El domingo, día de su cumpleaños, pasó sin sobresaltos. Nosotros le regalamos una botella de vino de 1919, los Van Daan —que ahora podían darle su regalo— un tarro de piccalilly y un paquete de hojas de afeitar, Kugler una botella de limonada, Miep un libro, El pequeño Martín, y Bep una planta. Él nos convidó a un huevo para cada uno.

Tu Ana M. Frank.

Miércoles, 3 de mayo de 1944.

Querida Kitty:

Primero las noticias de la semana. La política está de vacaciones; no hay nada, lo que se dice nada que contar. Poco a poco también yo estoy empezando a creer que se acerca la invasión. No pueden dejar que los rusos hagan solos todo el trabajo, que por cierto tampoco están haciendo nada de momento.

El señor Kleiman viene de nuevo todas las mañanas a la oficina a trabajar.
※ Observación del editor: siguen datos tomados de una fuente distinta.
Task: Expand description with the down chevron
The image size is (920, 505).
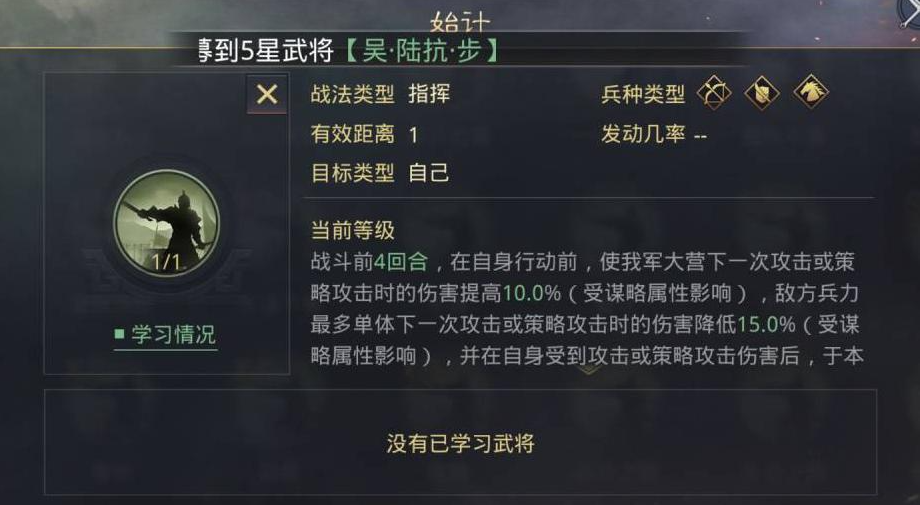Action: point(589,370)
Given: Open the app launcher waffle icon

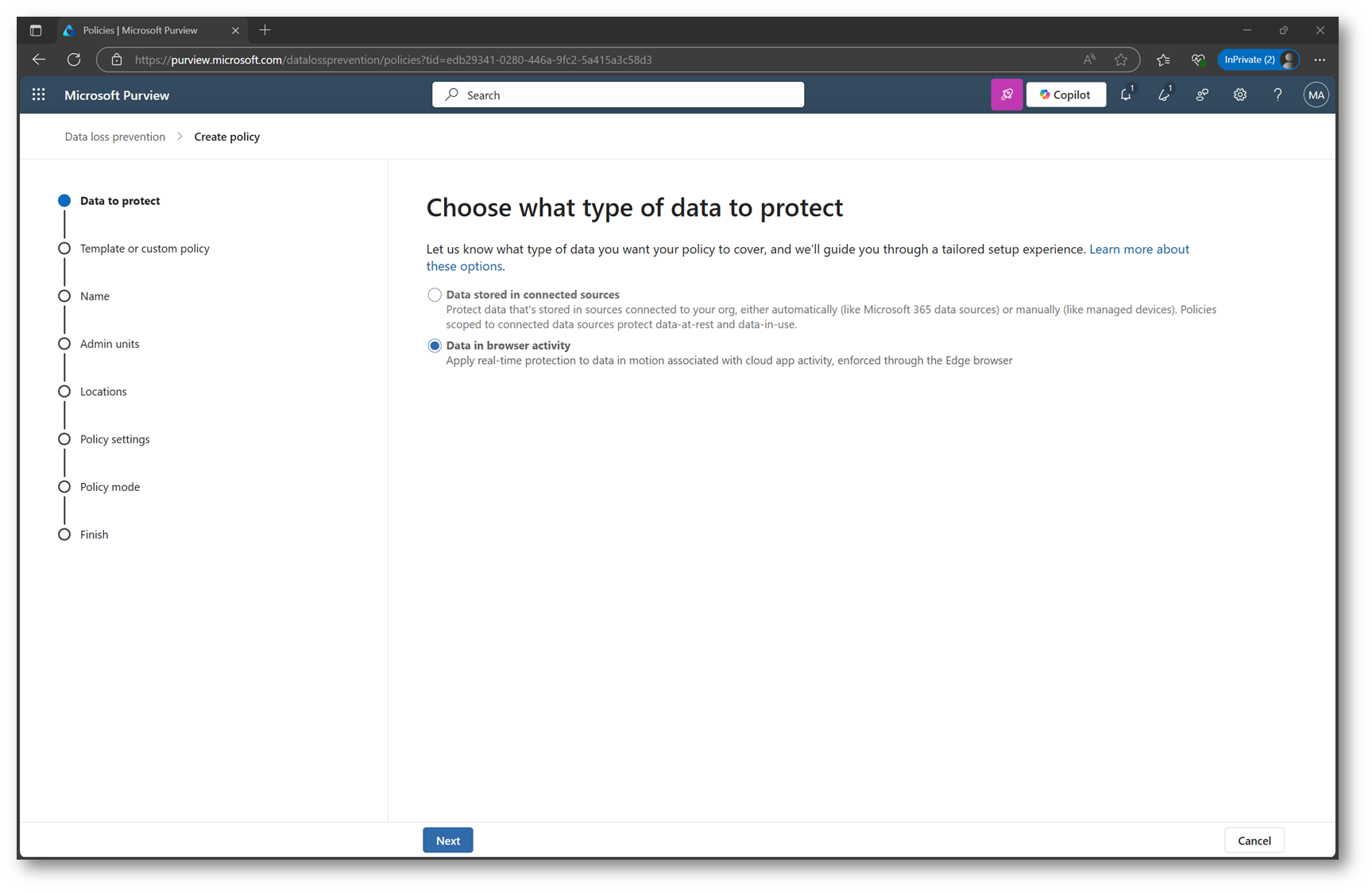Looking at the screenshot, I should pyautogui.click(x=38, y=95).
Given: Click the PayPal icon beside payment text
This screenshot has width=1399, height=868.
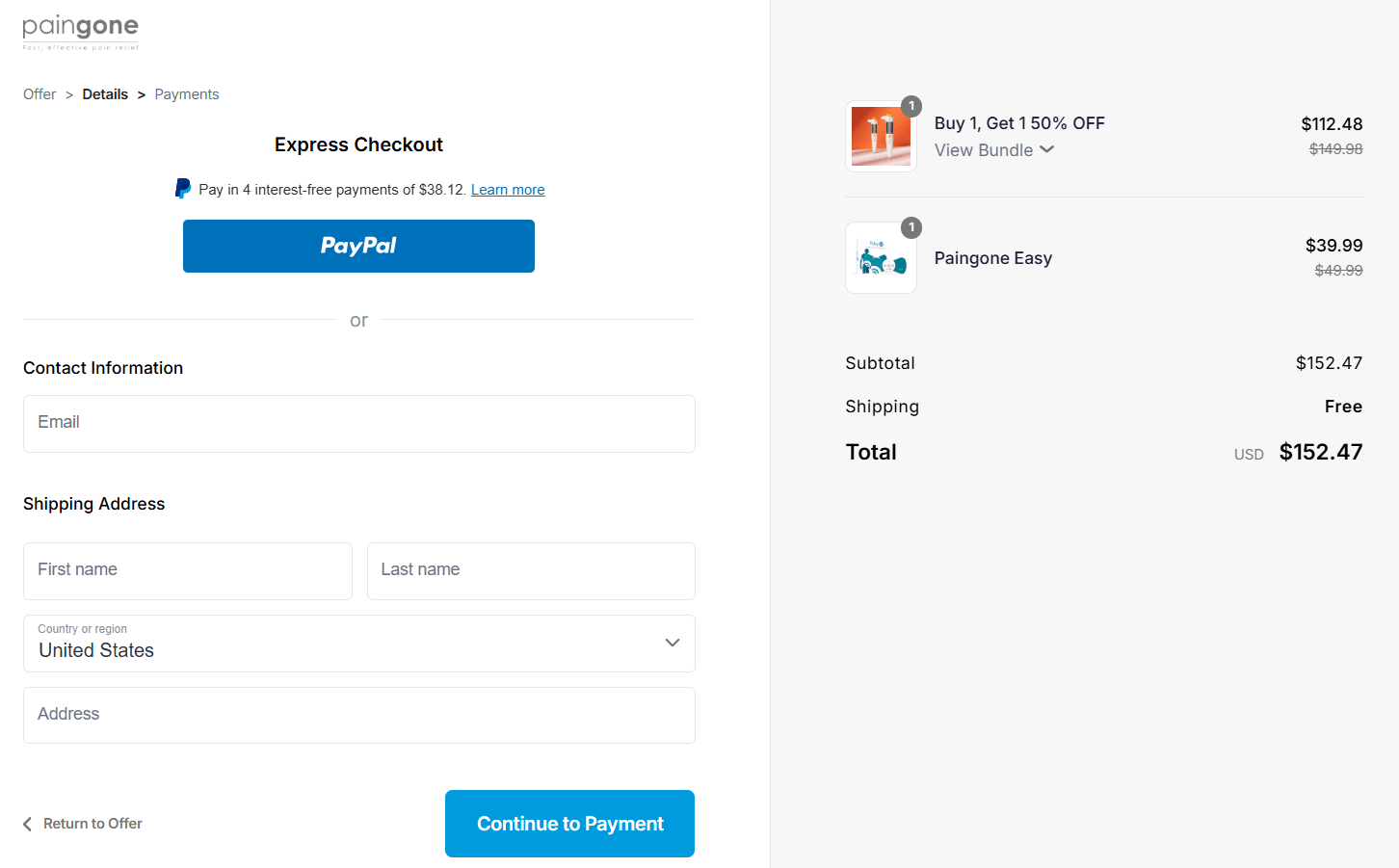Looking at the screenshot, I should coord(183,188).
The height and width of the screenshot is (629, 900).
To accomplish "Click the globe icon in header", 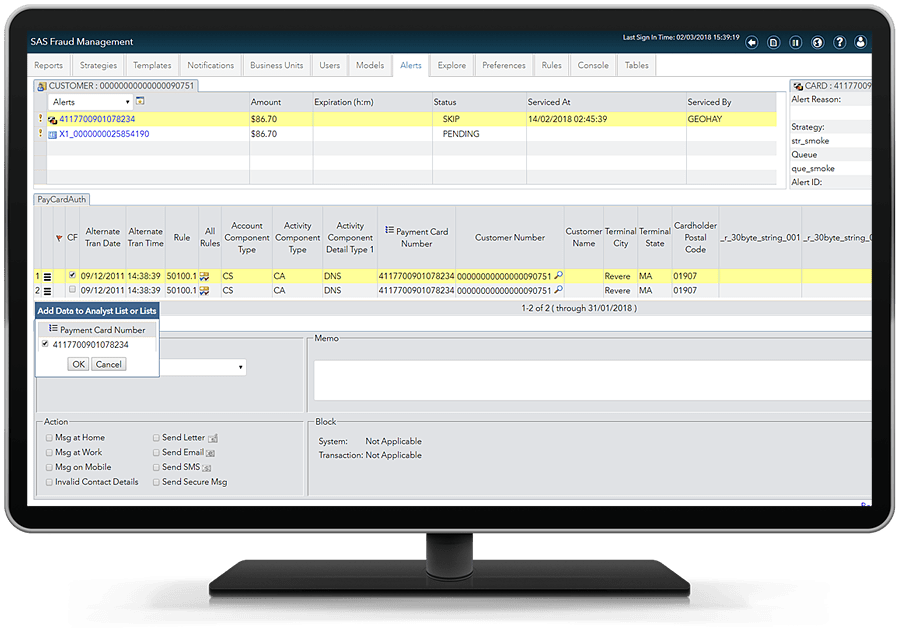I will point(817,43).
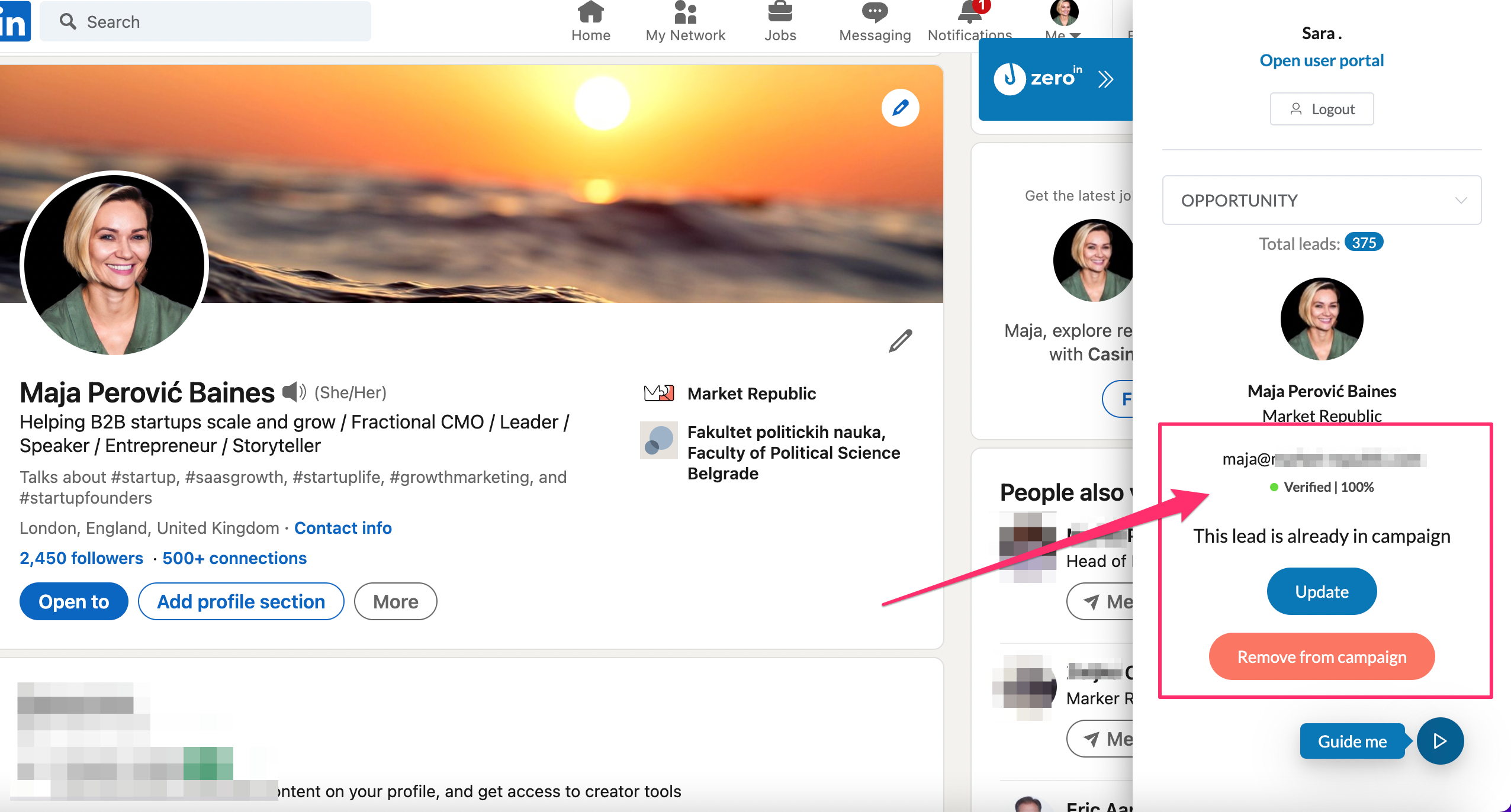
Task: View Contact info on the profile
Action: click(x=343, y=527)
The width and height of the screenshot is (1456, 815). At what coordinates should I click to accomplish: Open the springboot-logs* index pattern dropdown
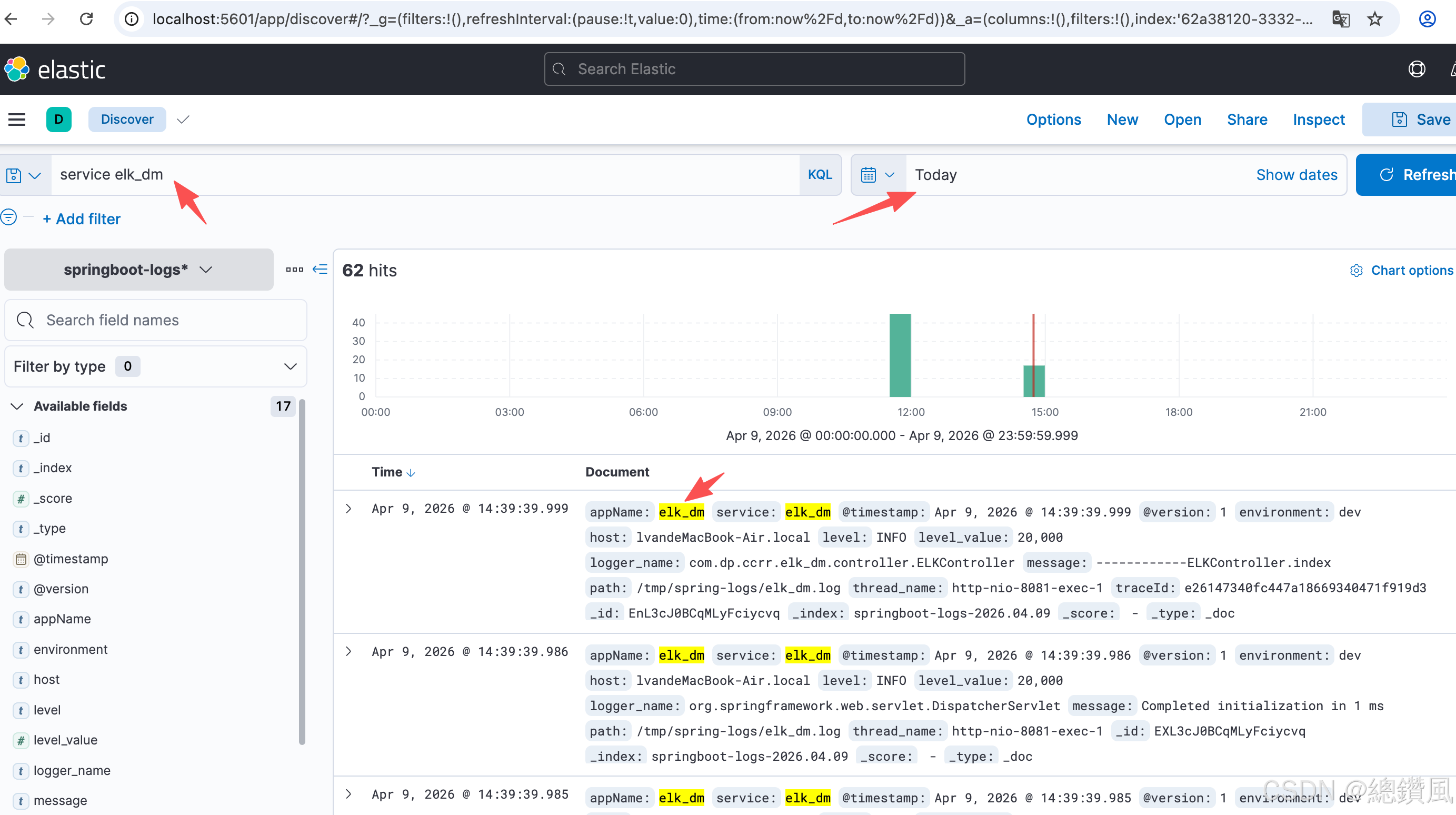coord(138,270)
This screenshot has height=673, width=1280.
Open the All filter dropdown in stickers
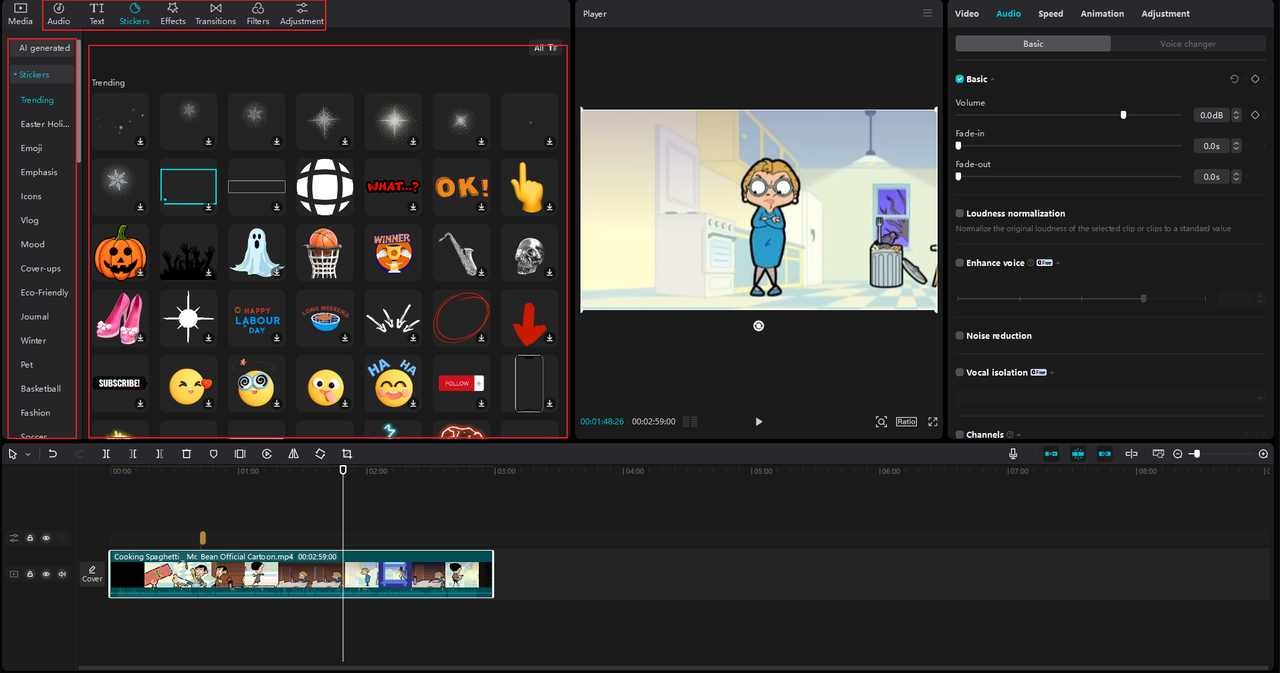[546, 48]
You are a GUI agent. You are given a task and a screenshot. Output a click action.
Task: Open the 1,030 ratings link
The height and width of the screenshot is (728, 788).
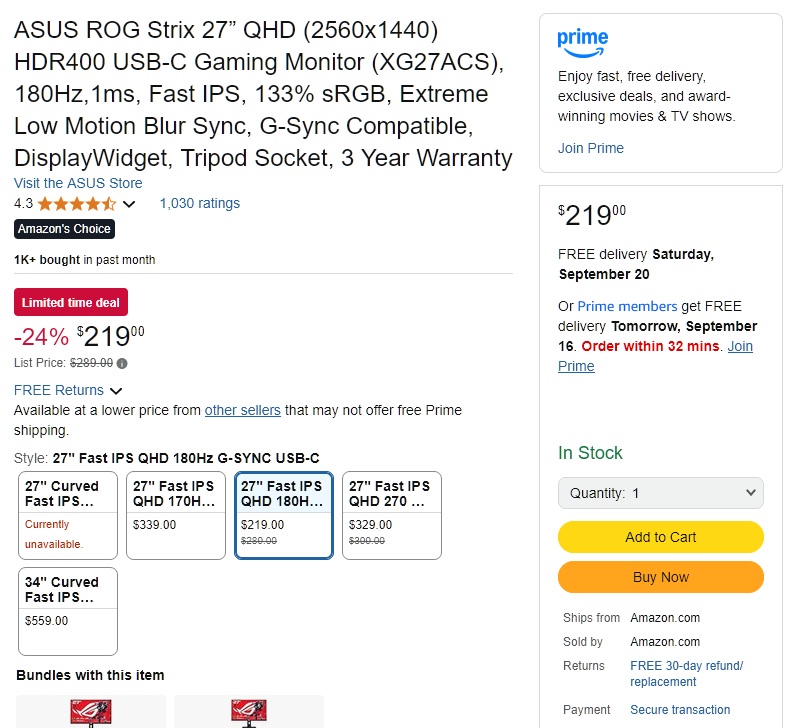click(200, 203)
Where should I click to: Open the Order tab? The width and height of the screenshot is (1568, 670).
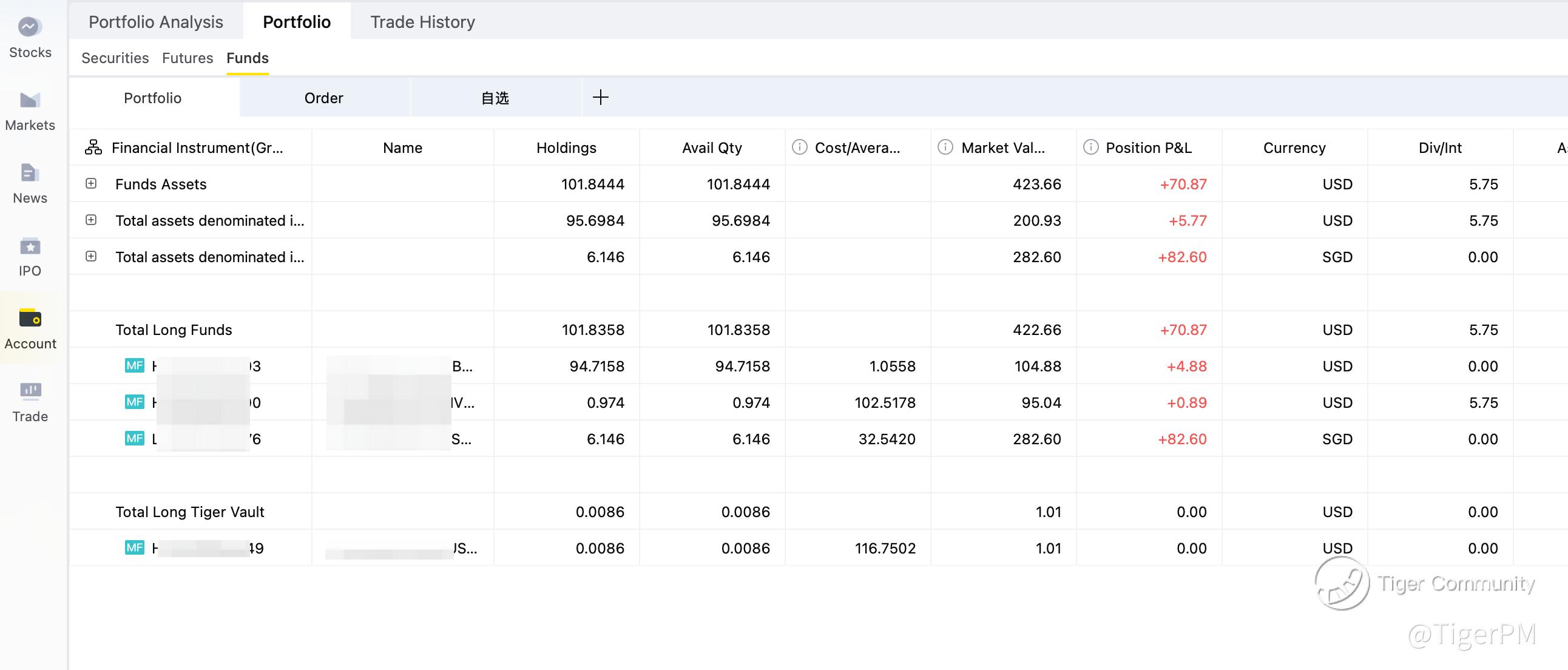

Ha conseguido un nuevo muelle para el diván de Peter, de modo que Peter tendrá que ponerse a tapizar; como comprenderás, no le apetece nada tener que hacerlo. Kleiman también nos ha traído pulguicida para el gato.

¿Ya te he contado que ha desaparecido Moffie? Desde el jueves pasado, sin dejar ni rastro. Seguramente ya estará en el cielo gatuno, mientras que algún amante de los animales lo habrá usado para hacerse un guiso. Tal vez vendan su piel a una niña adinerada para que se haga un gorro. Peter está muy desconsolado a raíz del hecho.

Desde hace dos semanas, los sábados almorzamos a las once y media, por lo que debíamos aguantarnos con una taza de papilla por la mañana. A partir de mañana tendremos lo mismo todos los días, con el propósito de ahorrar una comida. Todavía es muy difícil conseguir verdura; hoy por la tarde comimos lechuga podrida cocida. Lechuga en ensalada, espinacas y lechuga cocida: otra cosa no hay. A eso se le añaden patatas podridas. ¡Una combinación deliciosa!

Hacía más de dos meses que no me venía la regla, pero por fin el domingo me volvió. A pesar de las molestias y la aparatosidad, me alegro mucho de que no me haya dejado en la estacada durante más tiempo.

Como te podrás imaginar, aquí vivimos diciendo y repitiendo con desesperación «para qué, ¡ay!, para qué diablos sirve la guerra, por qué los hombres no pueden vivir pacíficamente, por qué tienen que destruirlo todo…».

La pregunta es comprensible, pero hasta el momento nadie ha sabido formular una respuesta satisfactoria. De verdad, ¿por qué en Inglaterra construyen aviones cada vez más grandes, bombas cada vez más potentes y, por otro lado, casas normalizadas para la reconstrucción del país? ¿Por qué se destinan a diario miles de millones a la guerra y no se reserva ni un céntimo para la medicina, los artistas y los pobres? ¿Por qué la gente tiene que pasar hambre, cuando en otras partes del mundo hay comida en abundancia, pudriéndose? ¡Dios mío!, ¿por qué el hombre es tan estúpido?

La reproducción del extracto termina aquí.